L’autre indicateur démontrant notre propos est la proportion d’éditeurs qui ne possèdent toujours pas en 2016 d’offre numérique. Ils sont en effet plus d’un tiers à ne pas proposer d’édition numérique, et plus fort encore, la majorité de ceux-ci ne prévoient pas d’en développer une. La part des 4 milliards d’euros de chiffre d’affaires de l’édition issue de la vente d’ouvrages dématérialisés est donc aujourd’hui faible et le sera toujours demain. Le livre papier est irremplaçable aux yeux des Français, pour le plus grand bonheur de Frédéric Beigbeder.
Dans les pays anglo-saxons qui sont les pays précurseurs en matière d’édition numérique, on remarque même un recul de celle-ci au profit de l’édition traditionnelle. Ainsi, selon le rapport publié par Nielson en 2015, les ventes d’ebooks ont enregistré une baisse de 13%, et le nombre de téléchargements sur les liseuses kindle a plongé de près de 23%. À côté de cela, le marché de l’édition papier connait une embellie avec 653 millions d’unités supplémentaires vendues par rapport à l’année précédente. La conclusion de ce rapport met en lumière que ces phénomènes croisés peuvent être imputés à une augmentation de 25% du prix moyen des ebooks, passant ainsi de 8$ à10$.
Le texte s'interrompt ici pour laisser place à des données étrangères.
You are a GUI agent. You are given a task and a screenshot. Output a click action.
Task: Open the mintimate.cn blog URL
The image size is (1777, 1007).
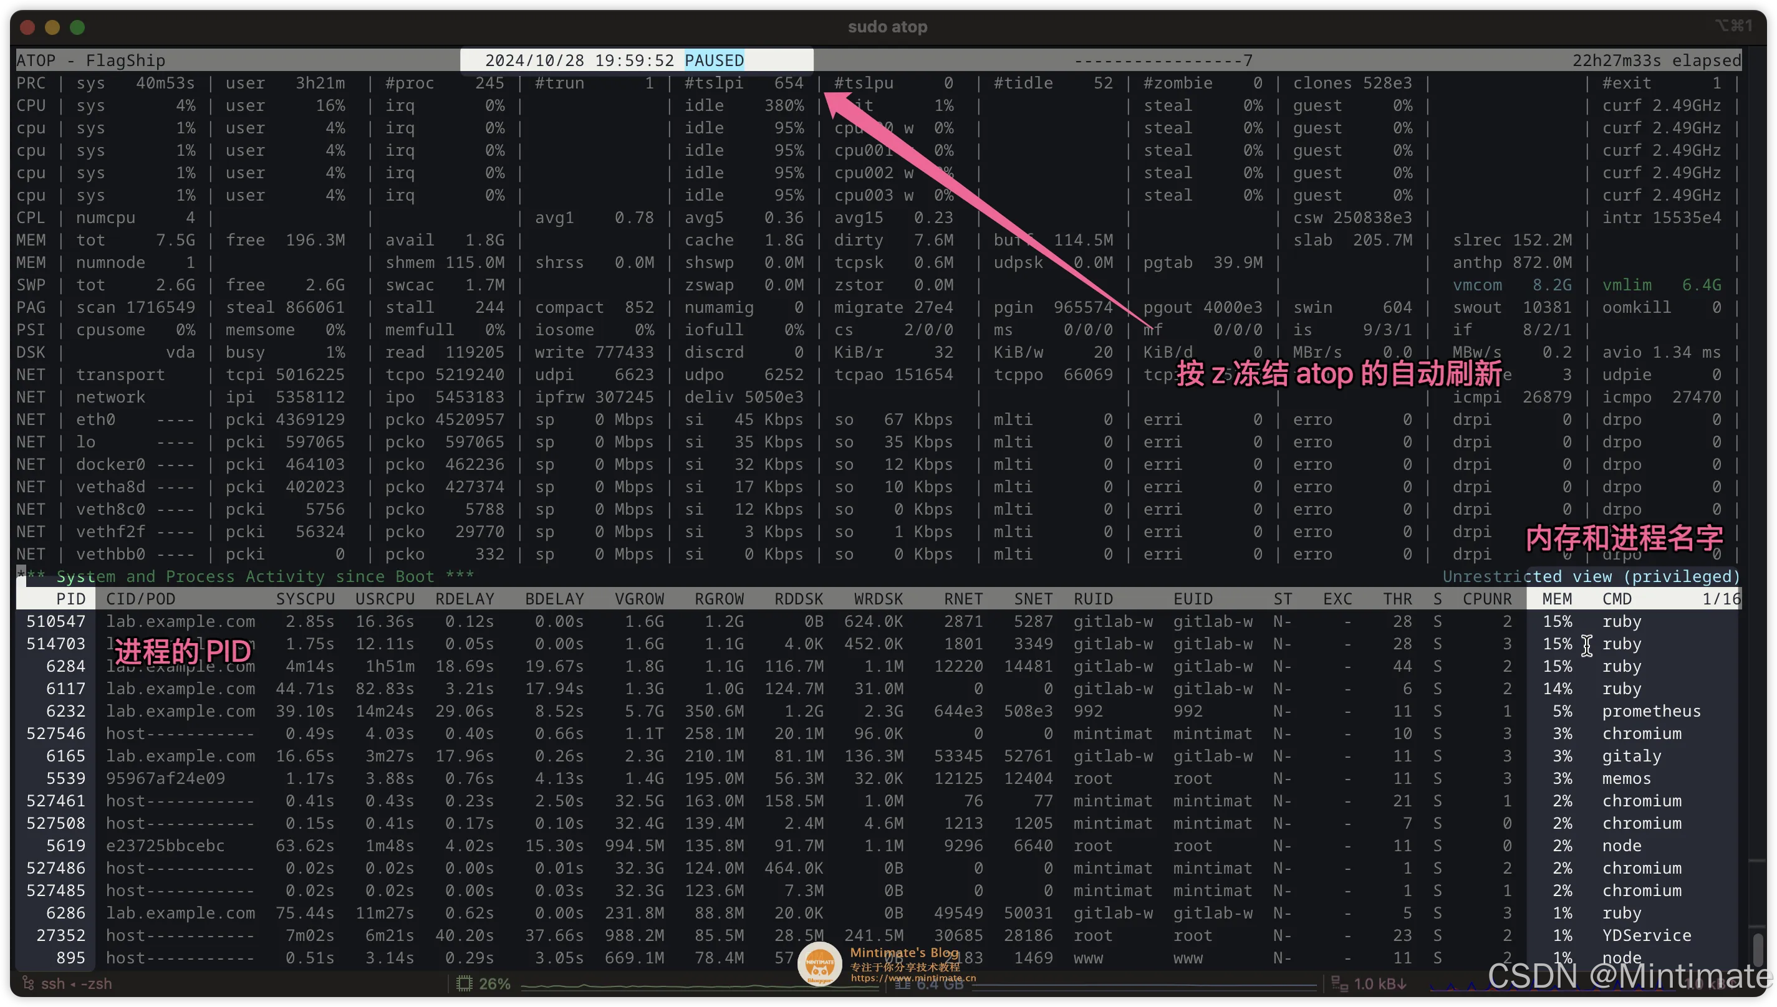click(x=913, y=978)
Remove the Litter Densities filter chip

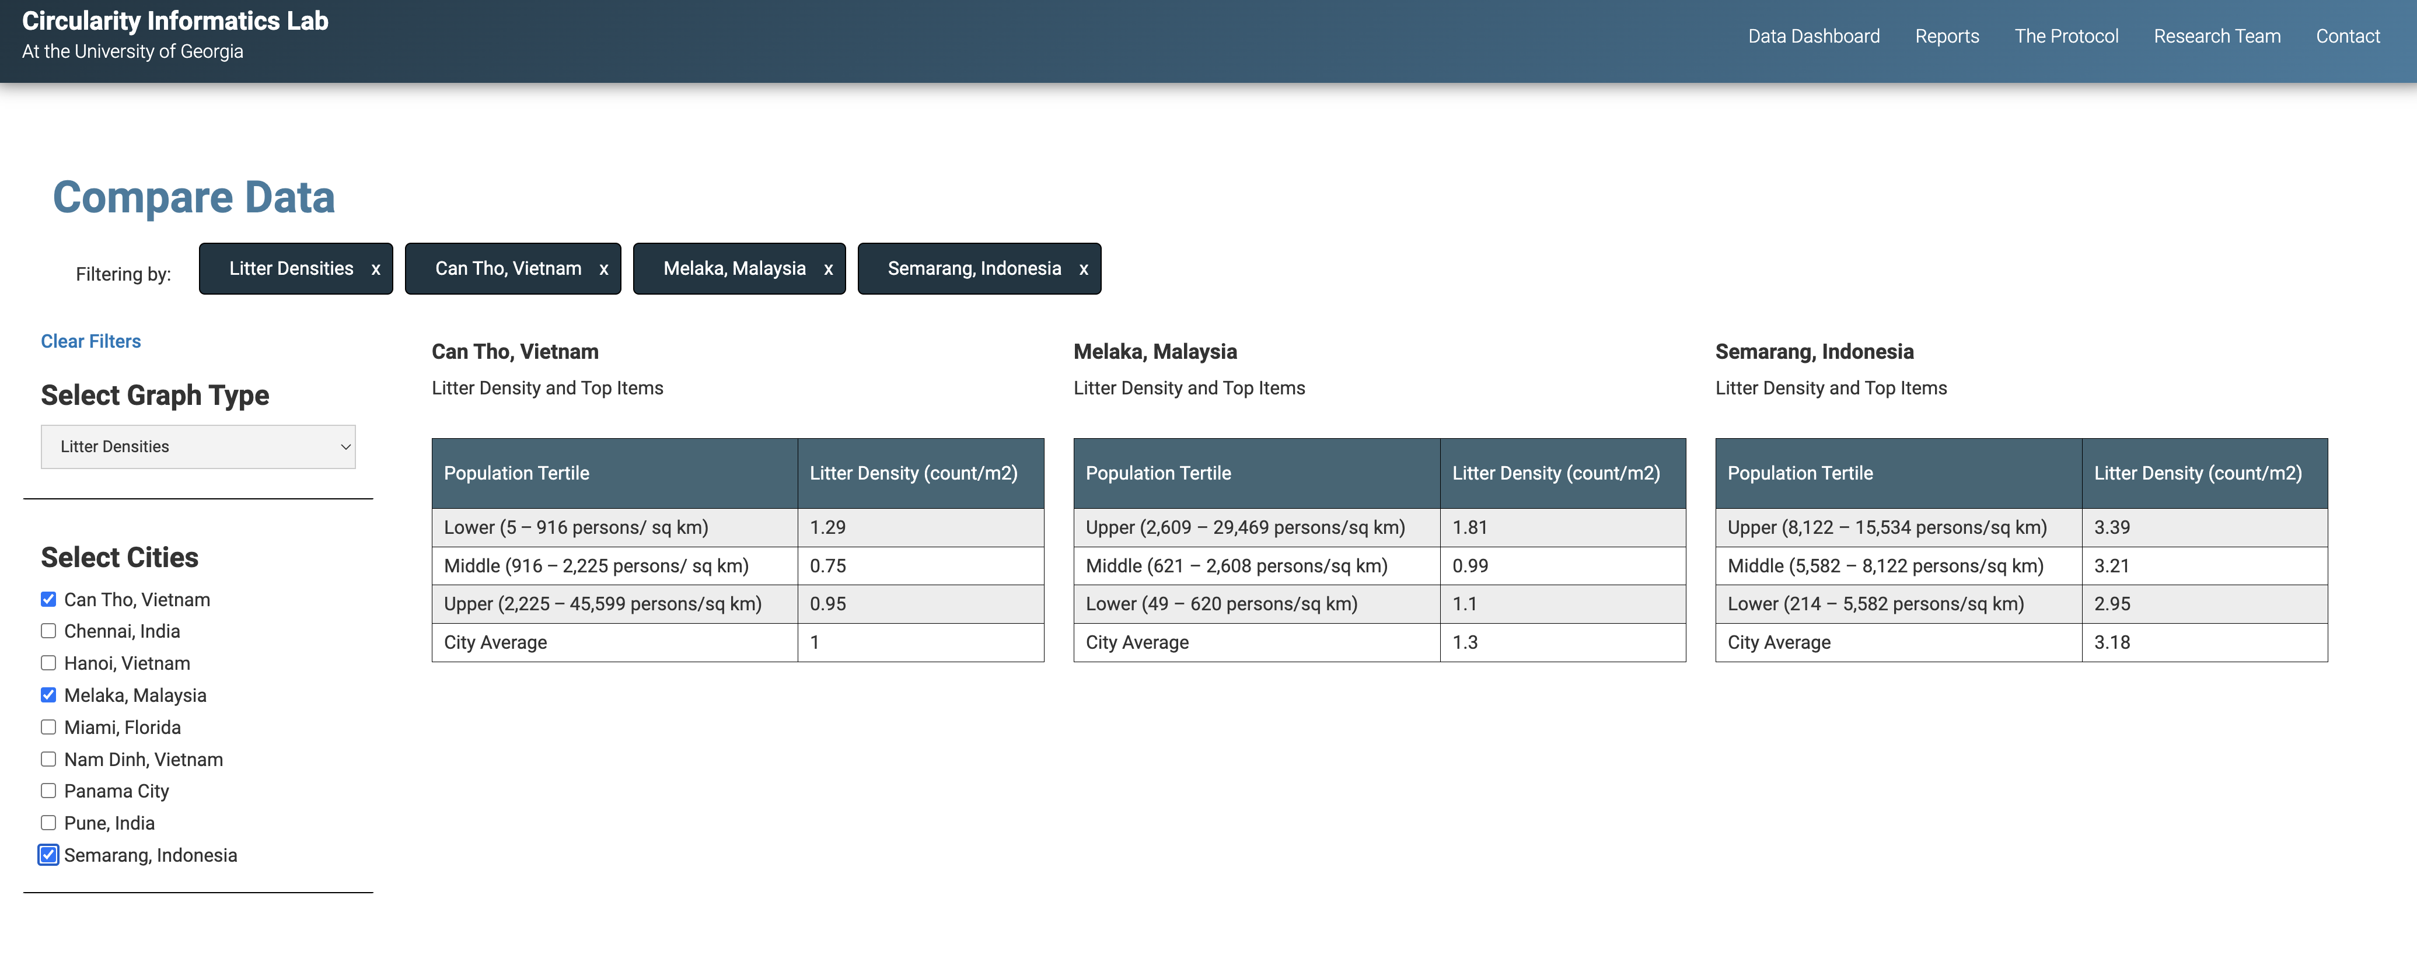click(x=375, y=269)
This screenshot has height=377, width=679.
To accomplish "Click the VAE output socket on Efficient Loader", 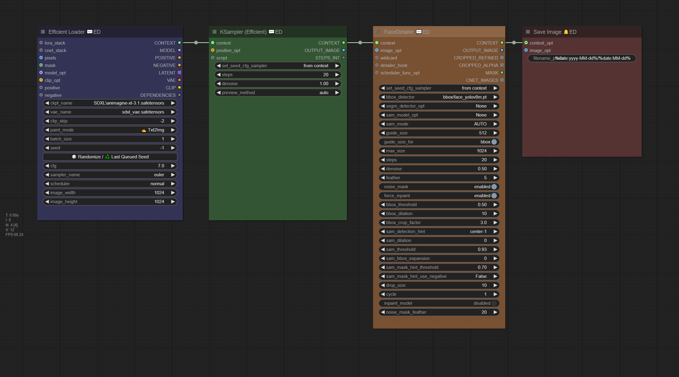I will tap(179, 80).
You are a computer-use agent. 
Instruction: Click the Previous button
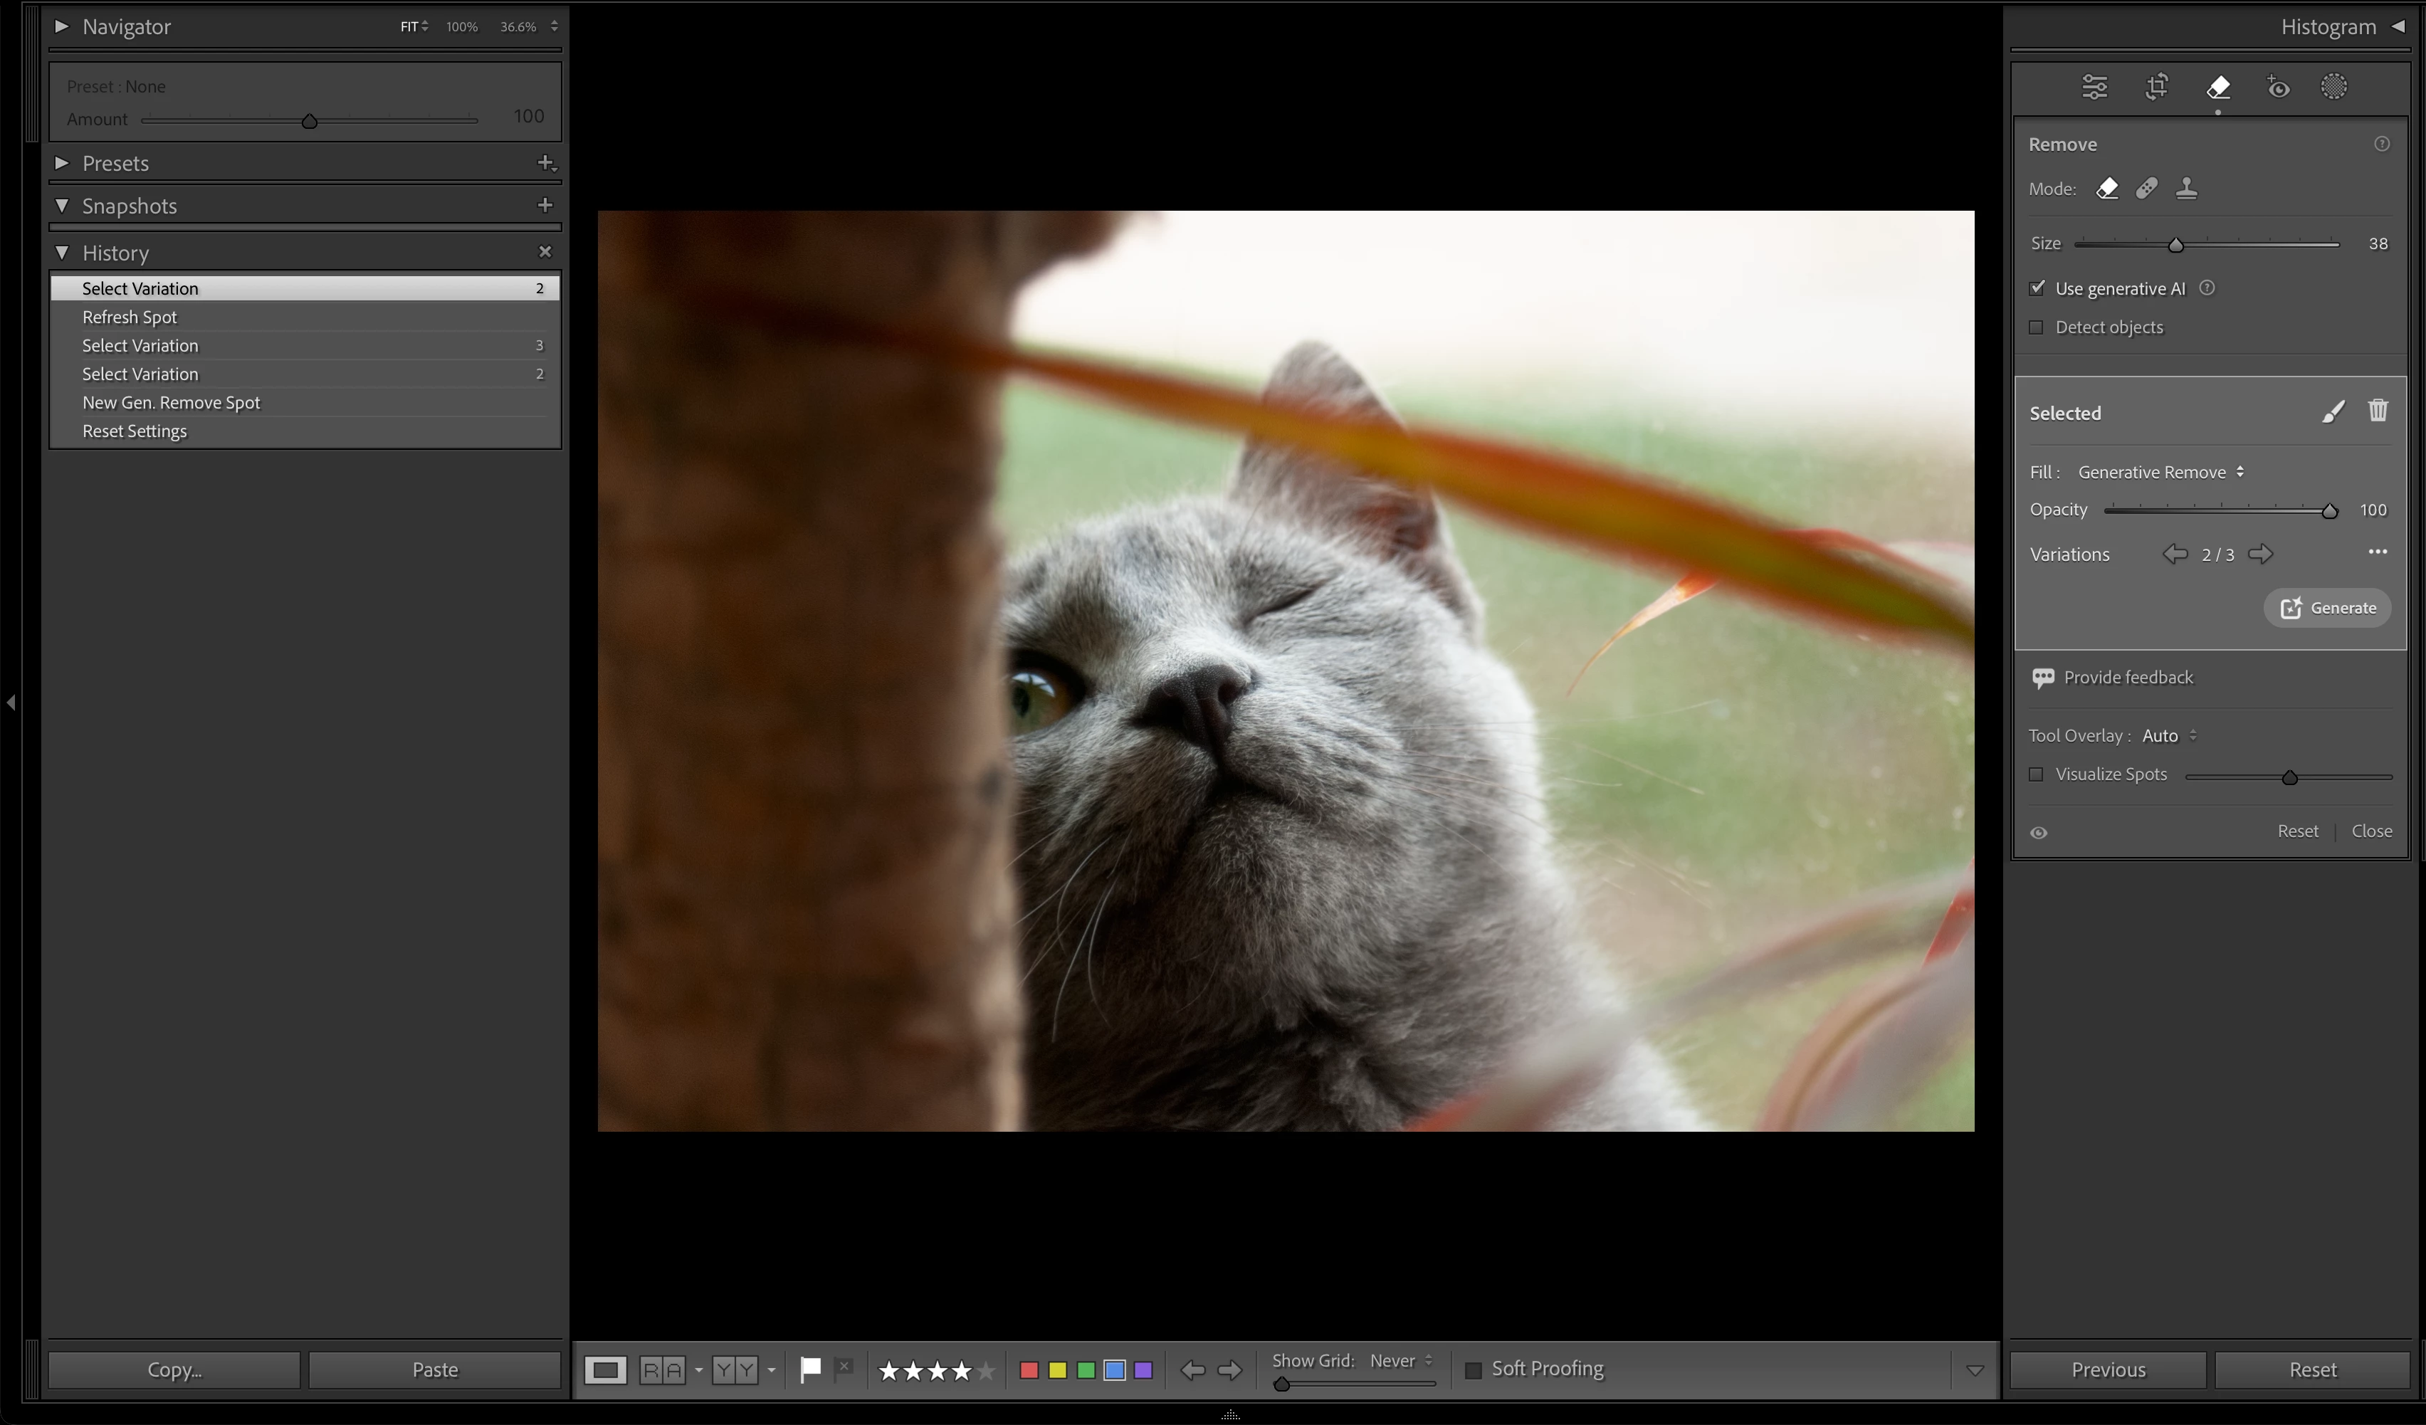pyautogui.click(x=2107, y=1369)
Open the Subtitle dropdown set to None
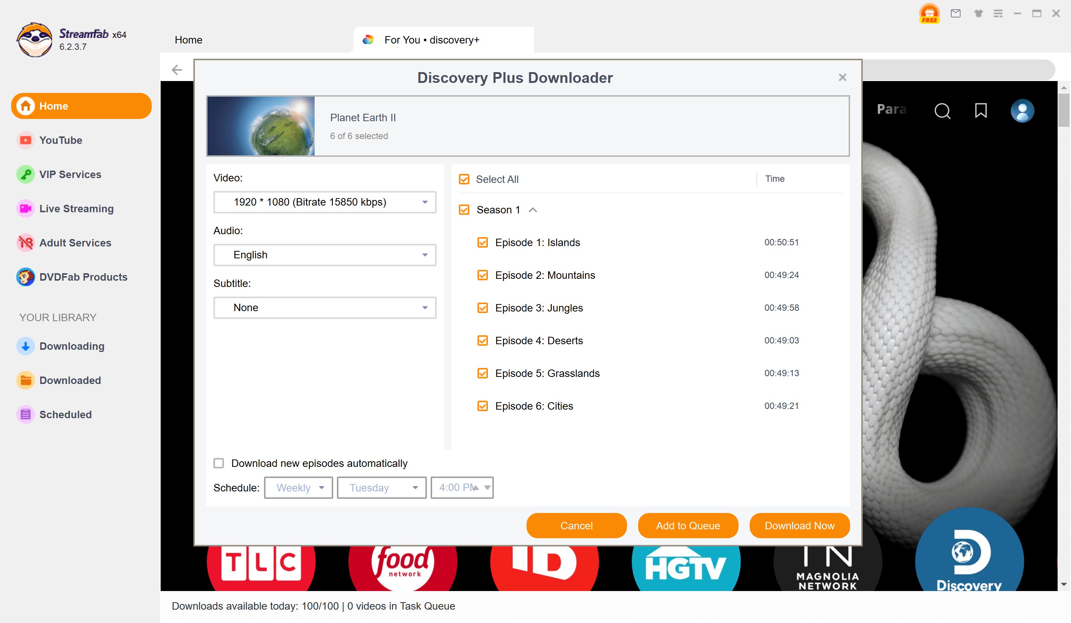Image resolution: width=1071 pixels, height=623 pixels. (325, 308)
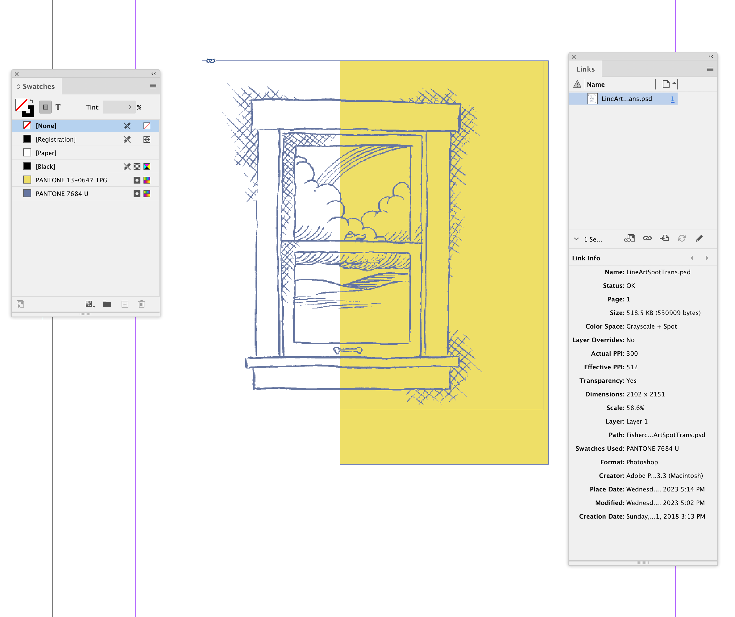Collapse the Links panel to icons
735x617 pixels.
[711, 56]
Le marché français de l’édition en bonne santé
Si le remplacement du livre papier par le livre numérique n’aura pas lieu, la disparition du livre tant redoutée par les plus pessimistes semble belle et bien aujourd’hui être une hypothèse erronée. À ce titre on s’aperçoit que sur les 7,69 milliards d’euros que représentent en France le marché de l’« entertainment », 53% sont issus de la vente de livres. Le chiffre d’affaires du secteur de l’édition dans sa globalité est ainsi de 4 milliards d’euros en 2015 soit une hausse de 1,5% par rapport à 2015. C’est donc la fin d’une tendance baissière qui durait depuis quelques années et qui était annoncée par certains comme inévitable.
Malgré une baisse du temps consacré à la lecture, 85% des Français se considèrent comme des lecteurs. Le marché du livre a ainsi encore quelques belles années devant lui. Et cela d’autant plus la France sait s’exporter en matière de littérature, en effet les éditeurs réalisent plus de 690 millions de leur chiffre d’affaires par l’exportation de livres. Cela représente une augmentation de 0,5%, laquelle est principalement due à une hausse de 2,3% des exportations lorsque l’on exclut les Dom-Tom.
L’un des autres sauveurs du marché de l’édition est le livre de poche, et ses encourageantes performances de ces dernières années. Ainsi en 2015, un livre sur 4 vendu en France était un livre de poche. Celui-ci se développe de plus en plus pour faire face à la demande croissante, et il vous est ainsi possible aujourd’hui de retrouver tous les livres de ce cher Frédéric Beigbeder en poche (pas tous en version numérique, l’homme eut le génie de le refuser !). Avec plus de 340 millions d’euros générés, le chiffre d’affaires du livre de poche est deux fois plus élevé que celui de l’édition numérique dans sa globalité.
Enfin il faut également souligner le rôle des best-sellers dans la bonne santé du secteur de l’édition du livre. En 2015 par exemple, Michel Houellebecq avec Soumission, E.L James avec le fameux Fifty Shades of Grey, et Guillaume Musso avec Central Park, réalisent à eux trois plus d’1% du nombre total de livres vendus en France avec plus de 4 millions d’exemplaires écoulés.